» Dataset entries:
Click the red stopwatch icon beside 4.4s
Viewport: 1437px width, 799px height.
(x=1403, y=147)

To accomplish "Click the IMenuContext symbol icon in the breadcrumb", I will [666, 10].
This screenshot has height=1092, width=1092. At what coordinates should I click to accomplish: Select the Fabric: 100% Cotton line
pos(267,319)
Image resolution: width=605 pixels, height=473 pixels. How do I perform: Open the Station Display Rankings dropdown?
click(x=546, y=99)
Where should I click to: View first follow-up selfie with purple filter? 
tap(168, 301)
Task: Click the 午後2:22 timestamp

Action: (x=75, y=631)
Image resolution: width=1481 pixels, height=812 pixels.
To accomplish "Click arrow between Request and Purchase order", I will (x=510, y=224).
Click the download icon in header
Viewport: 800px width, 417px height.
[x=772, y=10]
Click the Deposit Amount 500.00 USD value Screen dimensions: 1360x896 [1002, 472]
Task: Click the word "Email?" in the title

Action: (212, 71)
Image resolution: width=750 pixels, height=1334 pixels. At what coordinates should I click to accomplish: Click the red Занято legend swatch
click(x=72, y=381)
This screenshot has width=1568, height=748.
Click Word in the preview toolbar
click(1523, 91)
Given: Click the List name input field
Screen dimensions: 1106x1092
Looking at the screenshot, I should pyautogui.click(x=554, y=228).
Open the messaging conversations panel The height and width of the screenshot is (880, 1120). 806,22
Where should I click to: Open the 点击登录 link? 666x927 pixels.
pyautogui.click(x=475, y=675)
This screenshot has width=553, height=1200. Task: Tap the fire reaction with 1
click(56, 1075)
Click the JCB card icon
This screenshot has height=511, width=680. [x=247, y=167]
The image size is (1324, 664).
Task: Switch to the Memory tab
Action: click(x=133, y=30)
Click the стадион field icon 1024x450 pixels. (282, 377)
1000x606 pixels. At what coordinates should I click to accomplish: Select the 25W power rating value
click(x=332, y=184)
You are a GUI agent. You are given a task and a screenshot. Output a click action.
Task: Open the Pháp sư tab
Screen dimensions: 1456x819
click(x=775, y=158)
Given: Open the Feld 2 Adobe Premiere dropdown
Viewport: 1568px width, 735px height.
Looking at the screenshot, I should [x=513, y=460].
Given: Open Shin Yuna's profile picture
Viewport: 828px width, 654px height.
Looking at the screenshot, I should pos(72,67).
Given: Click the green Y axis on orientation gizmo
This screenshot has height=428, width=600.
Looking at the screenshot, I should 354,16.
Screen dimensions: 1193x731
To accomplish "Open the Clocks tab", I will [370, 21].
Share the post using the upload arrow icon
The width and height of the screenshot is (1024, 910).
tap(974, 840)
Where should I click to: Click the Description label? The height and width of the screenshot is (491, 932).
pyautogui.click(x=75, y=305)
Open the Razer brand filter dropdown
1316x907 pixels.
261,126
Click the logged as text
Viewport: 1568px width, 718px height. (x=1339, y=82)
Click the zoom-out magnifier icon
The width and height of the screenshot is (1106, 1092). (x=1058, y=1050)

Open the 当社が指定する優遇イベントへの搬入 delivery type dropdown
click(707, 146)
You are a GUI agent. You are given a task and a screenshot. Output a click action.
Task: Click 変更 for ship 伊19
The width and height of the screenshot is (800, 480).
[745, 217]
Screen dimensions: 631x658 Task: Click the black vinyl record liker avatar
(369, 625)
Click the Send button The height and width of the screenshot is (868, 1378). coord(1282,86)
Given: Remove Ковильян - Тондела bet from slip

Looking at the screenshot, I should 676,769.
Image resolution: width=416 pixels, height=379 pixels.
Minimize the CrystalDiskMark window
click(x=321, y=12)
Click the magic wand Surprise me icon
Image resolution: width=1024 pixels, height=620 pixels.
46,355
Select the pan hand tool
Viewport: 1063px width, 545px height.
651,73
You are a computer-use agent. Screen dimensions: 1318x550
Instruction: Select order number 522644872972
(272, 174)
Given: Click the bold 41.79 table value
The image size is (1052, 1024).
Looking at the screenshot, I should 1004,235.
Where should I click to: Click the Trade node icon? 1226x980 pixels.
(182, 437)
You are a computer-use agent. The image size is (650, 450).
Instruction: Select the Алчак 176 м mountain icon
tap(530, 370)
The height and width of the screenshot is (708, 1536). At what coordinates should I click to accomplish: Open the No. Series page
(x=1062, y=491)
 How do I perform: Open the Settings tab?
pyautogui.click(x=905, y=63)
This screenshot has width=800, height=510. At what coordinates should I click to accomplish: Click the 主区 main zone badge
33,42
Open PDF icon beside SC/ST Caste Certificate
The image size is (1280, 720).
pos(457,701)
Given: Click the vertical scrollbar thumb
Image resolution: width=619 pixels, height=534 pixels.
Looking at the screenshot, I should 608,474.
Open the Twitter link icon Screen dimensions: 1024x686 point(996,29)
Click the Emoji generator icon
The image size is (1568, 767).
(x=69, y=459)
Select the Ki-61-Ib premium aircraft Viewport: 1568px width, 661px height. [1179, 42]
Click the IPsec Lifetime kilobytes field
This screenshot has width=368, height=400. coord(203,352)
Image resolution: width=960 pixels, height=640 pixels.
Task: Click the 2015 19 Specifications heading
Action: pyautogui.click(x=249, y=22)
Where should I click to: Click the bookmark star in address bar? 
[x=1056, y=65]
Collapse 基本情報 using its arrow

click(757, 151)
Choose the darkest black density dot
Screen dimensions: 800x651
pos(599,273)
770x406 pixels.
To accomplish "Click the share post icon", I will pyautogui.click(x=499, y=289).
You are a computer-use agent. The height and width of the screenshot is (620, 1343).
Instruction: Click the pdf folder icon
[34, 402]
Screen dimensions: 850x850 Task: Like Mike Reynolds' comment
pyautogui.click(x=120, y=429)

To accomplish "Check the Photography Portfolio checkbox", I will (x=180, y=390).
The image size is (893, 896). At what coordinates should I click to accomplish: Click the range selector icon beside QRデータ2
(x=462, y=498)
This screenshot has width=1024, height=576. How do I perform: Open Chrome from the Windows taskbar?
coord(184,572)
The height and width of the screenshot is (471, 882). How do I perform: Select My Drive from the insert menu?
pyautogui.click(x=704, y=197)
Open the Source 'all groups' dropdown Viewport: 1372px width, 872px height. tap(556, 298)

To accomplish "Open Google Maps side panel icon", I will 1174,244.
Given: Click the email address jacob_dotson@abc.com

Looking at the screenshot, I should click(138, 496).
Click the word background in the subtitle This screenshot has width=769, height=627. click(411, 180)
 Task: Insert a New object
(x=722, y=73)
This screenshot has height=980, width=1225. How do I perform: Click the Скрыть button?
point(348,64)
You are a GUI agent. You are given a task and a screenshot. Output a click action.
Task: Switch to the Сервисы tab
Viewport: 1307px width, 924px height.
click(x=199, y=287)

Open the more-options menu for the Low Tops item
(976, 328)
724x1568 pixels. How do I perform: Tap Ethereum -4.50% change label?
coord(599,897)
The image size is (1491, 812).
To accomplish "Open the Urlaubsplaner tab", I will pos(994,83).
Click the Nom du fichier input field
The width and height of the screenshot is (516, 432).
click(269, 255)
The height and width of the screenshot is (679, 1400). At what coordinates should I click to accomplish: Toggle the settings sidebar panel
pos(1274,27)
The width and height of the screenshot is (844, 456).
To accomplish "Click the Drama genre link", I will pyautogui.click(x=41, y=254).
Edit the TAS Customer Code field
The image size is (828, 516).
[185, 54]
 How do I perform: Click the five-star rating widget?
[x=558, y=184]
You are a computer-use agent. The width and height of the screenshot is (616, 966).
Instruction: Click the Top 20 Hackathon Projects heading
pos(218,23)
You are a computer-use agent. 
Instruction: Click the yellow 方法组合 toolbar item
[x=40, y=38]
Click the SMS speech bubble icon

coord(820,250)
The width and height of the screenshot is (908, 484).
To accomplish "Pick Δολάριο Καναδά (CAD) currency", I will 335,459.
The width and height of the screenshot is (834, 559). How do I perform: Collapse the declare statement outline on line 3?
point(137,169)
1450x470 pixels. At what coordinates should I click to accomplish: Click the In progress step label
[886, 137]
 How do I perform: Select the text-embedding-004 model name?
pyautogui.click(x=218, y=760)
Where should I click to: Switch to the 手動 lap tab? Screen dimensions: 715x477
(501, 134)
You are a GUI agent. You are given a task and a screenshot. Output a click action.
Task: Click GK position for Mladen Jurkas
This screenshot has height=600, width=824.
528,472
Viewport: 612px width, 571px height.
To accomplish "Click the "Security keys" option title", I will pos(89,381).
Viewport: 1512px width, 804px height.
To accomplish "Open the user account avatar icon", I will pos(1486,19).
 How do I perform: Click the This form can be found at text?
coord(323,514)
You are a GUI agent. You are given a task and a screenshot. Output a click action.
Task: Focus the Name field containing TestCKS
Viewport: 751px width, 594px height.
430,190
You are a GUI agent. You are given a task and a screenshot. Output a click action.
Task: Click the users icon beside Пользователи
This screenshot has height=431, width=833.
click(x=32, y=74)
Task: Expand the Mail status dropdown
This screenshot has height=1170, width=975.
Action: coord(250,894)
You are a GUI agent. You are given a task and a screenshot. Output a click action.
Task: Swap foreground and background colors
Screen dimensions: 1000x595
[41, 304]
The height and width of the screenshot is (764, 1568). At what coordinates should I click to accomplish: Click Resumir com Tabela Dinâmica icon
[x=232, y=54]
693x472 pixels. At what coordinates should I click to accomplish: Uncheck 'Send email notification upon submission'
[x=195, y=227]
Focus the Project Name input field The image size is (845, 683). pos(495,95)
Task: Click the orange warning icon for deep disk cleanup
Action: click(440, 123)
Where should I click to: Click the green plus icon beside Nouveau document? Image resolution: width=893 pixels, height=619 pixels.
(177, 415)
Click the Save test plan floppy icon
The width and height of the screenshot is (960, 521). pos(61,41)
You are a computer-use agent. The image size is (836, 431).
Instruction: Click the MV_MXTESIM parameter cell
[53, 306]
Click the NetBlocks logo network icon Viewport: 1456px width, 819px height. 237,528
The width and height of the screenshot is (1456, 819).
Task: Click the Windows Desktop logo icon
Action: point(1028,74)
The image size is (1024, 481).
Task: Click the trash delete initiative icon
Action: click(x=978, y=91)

» Exercise requirements: Which lines of the data above contain the string "background"? Copy each of them.

» Written response:
Click the word background in the subtitle This screenshot has width=769, height=627. click(411, 180)
Task: Swap foreground and background colors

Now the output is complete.